* Work item: Beginning at the line containing "This screenshot has height=800, width=1280.", restate each line of the listing below word for word until the last one has been given.
Given entries Start Marker
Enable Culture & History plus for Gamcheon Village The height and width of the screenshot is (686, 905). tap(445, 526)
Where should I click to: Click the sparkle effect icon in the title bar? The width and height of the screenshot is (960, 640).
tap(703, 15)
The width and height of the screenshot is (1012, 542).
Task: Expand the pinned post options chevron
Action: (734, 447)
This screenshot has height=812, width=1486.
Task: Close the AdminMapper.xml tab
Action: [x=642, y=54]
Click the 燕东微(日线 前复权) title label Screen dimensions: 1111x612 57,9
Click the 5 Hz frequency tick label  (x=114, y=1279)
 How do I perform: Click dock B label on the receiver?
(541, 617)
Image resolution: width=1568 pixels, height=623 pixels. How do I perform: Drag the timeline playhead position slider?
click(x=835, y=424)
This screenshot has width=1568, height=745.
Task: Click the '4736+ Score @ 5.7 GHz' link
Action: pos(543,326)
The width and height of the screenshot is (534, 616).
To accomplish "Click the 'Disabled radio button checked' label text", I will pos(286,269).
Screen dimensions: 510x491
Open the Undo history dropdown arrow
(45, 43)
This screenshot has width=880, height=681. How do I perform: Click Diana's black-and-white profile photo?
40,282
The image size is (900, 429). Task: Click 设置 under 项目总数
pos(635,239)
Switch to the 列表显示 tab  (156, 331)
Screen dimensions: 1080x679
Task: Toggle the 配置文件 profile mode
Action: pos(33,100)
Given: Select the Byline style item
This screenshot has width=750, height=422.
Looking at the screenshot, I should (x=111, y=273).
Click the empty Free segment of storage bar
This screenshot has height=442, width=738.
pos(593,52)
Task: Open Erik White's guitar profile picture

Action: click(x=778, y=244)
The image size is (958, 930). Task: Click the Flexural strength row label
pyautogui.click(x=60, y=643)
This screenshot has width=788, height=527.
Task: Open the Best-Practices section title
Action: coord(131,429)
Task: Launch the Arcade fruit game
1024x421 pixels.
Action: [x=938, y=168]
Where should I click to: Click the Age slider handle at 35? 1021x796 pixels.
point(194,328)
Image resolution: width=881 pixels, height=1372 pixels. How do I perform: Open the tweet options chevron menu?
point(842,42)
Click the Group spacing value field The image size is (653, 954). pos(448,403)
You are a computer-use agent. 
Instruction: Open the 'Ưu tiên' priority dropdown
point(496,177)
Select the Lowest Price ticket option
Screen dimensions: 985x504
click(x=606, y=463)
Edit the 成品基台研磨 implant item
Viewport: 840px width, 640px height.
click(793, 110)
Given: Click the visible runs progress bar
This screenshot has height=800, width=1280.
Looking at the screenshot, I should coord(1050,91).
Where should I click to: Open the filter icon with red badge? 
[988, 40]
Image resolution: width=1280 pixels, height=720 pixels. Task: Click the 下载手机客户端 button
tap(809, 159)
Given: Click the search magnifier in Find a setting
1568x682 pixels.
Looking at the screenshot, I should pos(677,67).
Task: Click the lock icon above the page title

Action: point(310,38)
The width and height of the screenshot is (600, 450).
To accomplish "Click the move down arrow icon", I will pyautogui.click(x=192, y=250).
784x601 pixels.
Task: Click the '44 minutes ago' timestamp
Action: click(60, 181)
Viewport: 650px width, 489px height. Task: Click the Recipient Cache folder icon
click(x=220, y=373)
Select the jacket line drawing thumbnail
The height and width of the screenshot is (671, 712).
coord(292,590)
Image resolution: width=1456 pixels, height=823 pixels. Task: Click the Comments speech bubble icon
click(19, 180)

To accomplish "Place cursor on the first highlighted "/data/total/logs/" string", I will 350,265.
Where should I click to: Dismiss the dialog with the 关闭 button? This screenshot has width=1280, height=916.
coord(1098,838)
Given entries End Marker
* Output below:
This screenshot has height=800, width=1280.
Looking at the screenshot, I should coord(1050,91).
Where should I click to: Open the filter icon with red badge? 
[988, 40]
Image resolution: width=1280 pixels, height=720 pixels. Task: Click the 下载手机客户端 button
tap(809, 159)
Given: Click the search magnifier in Find a setting
1568x682 pixels.
Looking at the screenshot, I should pos(677,67).
Task: Click the lock icon above the page title

Action: point(310,38)
The width and height of the screenshot is (600, 450).
To accomplish "Click the move down arrow icon", I will pyautogui.click(x=192, y=250).
784x601 pixels.
Task: Click the '44 minutes ago' timestamp
Action: click(60, 181)
Viewport: 650px width, 489px height. Task: Click the Recipient Cache folder icon
click(x=220, y=373)
Select the jacket line drawing thumbnail
The height and width of the screenshot is (671, 712).
coord(292,590)
Image resolution: width=1456 pixels, height=823 pixels. Task: Click the Comments speech bubble icon
click(19, 180)

To accomplish "Place cursor on the first highlighted "/data/total/logs/" string", I will 350,265.
Where should I click to: Dismiss the dialog with the 关闭 button? This screenshot has width=1280, height=916.
coord(1098,838)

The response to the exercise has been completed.